- **KUTIPAN SUMBER**:
************

CERMIN: Ellyas Pical, di Balik Juara Dunia Hebat Ada Ibu yang Tak Henti Berdoa
loading...
A
A
A
JAKARTA - Tahun 1985. Seorang anak muda dari kota kecil Saparua, Maluku, membanggakan Indonesia. Ellyas Pical menjadi orang Indonesia pertama yang menjadi juara dunia dalam cabang olahraga tinju profesional.
Anak muda itu masih berusia 25 tahun, dengan penampilan fisik kekar meski bertubuh pendek, dengan salah satu telinga yang tak bisa mendengar dengan baik, juga buta huruf dan dibesarkan oleh orang tua tunggal.
Dengan segala kelemahan itu, toh, Elly membalikkan segala yang orang harapkan padanya: bahwa ia tak akan hidup sebagai pecundang melainkan sebagai pemenang.

************

- **KUMPULAN CATATAN**:
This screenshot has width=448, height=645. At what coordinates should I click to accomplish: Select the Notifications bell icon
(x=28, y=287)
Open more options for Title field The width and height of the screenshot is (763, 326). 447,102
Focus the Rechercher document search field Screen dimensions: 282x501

************

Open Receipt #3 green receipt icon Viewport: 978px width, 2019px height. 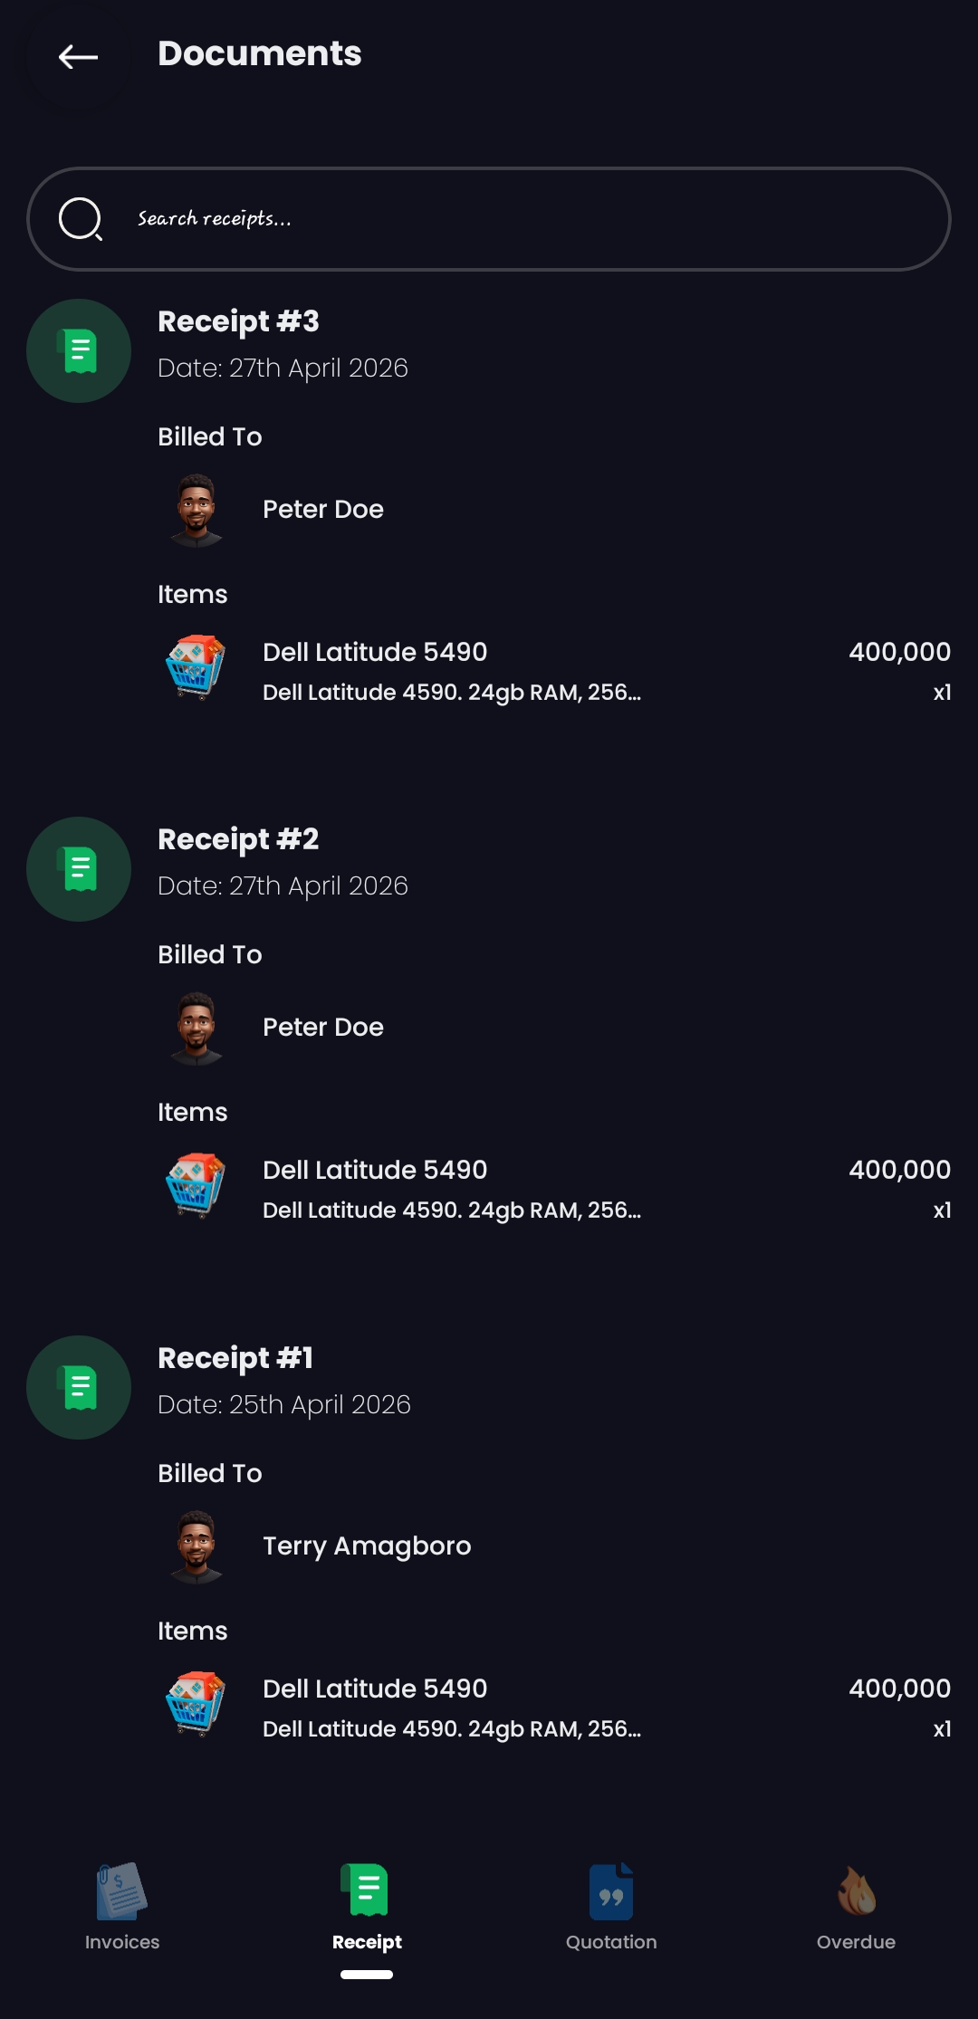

************

- **TUJUAN TUGAS**: Ringkaslah kutipan sumber tentang Ellyas Pical dalam dua kalimat. Kerjakan hanya berdasarkan kutipan sumber, bukan catatan.

- **JAWABAN TERTULIS**: Pada tahun 1985, Ellyas Pical dari Saparua, Maluku, menjadi orang Indonesia pertama yang meraih gelar juara dunia tinju profesional, saat itu berusia 25 tahun. Meski bertubuh pendek, salah satu telinganya tak bisa mendengar dengan baik, buta huruf, dan dibesarkan oleh orang tua tunggal, ia membuktikan bahwa ia hidup sebagai pemenang, bukan pecundang.